Records from a data collection
○ ○ ○ ○ ○

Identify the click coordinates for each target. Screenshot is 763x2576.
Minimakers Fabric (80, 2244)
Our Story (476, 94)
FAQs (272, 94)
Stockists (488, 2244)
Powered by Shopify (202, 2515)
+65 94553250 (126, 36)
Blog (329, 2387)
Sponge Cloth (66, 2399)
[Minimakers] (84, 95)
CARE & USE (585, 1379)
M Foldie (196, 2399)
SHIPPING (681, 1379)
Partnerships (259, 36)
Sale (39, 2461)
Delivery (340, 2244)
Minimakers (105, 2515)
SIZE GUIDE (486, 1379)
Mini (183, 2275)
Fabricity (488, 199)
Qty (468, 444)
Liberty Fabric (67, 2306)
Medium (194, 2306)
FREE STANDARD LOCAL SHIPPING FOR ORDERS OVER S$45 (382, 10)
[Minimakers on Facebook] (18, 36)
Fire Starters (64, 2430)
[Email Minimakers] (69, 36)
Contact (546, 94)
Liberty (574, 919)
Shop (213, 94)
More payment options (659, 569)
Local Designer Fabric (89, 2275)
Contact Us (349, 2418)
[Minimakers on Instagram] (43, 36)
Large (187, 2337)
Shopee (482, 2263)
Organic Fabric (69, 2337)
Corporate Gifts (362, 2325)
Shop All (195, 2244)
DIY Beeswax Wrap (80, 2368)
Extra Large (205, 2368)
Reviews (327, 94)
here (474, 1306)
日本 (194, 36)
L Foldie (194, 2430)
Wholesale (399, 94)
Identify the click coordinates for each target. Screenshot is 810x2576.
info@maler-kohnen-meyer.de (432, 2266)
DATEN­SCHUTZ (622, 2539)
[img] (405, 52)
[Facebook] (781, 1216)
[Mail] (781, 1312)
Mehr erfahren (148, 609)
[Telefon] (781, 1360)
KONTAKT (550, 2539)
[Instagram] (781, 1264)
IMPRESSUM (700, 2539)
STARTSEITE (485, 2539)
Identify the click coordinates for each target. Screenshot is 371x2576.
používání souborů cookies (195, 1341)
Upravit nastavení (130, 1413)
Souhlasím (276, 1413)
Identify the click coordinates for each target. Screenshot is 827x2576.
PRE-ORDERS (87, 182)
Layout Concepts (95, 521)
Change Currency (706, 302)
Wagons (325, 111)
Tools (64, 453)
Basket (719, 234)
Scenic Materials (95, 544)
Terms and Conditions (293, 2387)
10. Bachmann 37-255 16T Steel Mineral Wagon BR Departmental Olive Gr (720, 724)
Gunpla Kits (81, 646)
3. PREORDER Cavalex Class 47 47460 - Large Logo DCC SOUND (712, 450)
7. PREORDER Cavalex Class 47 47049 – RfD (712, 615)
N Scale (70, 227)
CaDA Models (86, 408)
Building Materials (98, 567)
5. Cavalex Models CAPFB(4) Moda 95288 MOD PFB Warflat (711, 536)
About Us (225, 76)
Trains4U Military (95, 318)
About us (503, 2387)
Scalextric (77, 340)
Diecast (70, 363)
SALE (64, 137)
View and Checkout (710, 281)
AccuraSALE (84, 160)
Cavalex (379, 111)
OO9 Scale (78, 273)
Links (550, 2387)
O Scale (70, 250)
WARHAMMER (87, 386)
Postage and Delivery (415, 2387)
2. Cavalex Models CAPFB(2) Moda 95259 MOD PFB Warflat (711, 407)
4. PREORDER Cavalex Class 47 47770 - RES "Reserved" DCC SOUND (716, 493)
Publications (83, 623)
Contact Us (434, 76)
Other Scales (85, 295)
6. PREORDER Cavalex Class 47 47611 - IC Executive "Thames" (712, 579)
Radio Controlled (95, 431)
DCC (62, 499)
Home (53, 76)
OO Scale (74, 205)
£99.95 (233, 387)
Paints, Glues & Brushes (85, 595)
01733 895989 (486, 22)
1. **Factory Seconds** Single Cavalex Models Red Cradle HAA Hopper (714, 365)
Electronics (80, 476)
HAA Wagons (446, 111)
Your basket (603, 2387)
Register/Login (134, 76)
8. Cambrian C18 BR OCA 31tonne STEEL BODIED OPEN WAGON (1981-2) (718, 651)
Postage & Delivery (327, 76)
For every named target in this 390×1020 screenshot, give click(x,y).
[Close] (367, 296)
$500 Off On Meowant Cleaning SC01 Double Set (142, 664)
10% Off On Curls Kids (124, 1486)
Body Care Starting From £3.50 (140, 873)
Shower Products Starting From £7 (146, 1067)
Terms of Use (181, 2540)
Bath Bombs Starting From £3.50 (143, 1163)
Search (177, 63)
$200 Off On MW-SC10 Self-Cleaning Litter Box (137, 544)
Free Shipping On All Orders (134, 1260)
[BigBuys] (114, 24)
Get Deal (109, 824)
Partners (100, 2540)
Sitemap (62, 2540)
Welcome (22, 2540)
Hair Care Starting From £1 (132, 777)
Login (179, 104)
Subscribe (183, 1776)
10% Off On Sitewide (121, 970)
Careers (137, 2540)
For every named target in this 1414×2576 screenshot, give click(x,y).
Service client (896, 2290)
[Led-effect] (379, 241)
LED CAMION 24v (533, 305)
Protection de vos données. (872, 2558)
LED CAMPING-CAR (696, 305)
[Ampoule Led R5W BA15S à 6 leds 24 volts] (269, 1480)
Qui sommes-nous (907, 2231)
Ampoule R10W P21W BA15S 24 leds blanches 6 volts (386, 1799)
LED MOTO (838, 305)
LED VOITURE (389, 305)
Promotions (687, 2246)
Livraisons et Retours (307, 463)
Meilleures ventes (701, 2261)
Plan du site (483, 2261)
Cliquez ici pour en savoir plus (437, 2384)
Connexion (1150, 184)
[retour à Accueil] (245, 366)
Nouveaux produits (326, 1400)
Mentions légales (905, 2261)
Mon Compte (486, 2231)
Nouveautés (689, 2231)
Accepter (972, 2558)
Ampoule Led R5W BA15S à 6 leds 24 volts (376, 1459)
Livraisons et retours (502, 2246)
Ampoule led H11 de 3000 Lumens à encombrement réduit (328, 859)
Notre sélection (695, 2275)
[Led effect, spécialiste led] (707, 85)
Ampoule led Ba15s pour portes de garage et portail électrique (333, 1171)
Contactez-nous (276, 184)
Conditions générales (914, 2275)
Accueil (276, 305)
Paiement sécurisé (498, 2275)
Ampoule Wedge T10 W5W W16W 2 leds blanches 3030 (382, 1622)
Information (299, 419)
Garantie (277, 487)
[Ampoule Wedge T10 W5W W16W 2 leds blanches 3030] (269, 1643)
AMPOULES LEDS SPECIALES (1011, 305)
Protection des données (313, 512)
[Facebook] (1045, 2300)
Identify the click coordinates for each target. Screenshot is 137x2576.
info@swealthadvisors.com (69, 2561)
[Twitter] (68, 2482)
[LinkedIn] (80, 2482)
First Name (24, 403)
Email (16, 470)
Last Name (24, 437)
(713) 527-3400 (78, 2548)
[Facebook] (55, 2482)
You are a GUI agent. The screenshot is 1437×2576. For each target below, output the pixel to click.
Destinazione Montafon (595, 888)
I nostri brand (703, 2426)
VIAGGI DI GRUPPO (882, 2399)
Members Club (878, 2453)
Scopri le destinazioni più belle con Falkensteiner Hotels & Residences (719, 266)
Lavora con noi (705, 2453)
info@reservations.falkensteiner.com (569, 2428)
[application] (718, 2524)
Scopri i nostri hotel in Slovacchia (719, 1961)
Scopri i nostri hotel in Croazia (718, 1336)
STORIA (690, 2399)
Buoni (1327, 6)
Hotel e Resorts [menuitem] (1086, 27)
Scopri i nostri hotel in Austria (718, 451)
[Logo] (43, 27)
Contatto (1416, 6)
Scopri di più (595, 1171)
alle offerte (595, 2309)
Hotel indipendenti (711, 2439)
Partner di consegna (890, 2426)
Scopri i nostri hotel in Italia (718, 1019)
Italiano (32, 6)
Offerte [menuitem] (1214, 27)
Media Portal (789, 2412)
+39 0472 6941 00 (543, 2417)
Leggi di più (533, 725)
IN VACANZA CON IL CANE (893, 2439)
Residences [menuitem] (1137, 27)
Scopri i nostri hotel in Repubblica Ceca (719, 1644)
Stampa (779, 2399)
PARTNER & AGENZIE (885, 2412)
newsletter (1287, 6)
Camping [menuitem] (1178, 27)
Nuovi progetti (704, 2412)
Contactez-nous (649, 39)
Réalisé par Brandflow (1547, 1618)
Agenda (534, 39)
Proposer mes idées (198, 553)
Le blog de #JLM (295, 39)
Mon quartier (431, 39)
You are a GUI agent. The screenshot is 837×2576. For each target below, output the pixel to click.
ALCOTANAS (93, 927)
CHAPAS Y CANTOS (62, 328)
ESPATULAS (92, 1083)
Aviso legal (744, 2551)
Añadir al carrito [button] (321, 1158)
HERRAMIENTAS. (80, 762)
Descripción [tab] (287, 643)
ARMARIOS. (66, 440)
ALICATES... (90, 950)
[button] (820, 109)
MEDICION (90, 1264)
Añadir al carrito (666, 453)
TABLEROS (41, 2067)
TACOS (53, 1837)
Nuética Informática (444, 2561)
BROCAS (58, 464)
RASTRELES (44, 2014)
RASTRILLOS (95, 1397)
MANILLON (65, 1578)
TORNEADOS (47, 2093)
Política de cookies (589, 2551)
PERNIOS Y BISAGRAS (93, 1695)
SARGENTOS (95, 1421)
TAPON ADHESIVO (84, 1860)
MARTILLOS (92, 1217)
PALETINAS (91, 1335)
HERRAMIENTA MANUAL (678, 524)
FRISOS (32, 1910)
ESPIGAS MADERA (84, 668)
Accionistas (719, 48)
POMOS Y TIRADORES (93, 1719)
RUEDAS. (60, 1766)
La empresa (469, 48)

○ ○ ○ ○ ○

* **Task details**:
Reproduce verbatim the lines above, from the line with "Protection des données (313, 512)" through the line with "I nostri brand (703, 2426)".

* **Reply to the task**:
Protection des données (313, 512)
[Facebook] (1045, 2300)
Identify the click coordinates for each target. Screenshot is 137x2576.
info@swealthadvisors.com (69, 2561)
[Twitter] (68, 2482)
[LinkedIn] (80, 2482)
First Name (24, 403)
Email (16, 470)
Last Name (24, 437)
(713) 527-3400 (78, 2548)
[Facebook] (55, 2482)
You are a GUI agent. The screenshot is 1437×2576. For each target below, output the pixel to click.
Destinazione Montafon (595, 888)
I nostri brand (703, 2426)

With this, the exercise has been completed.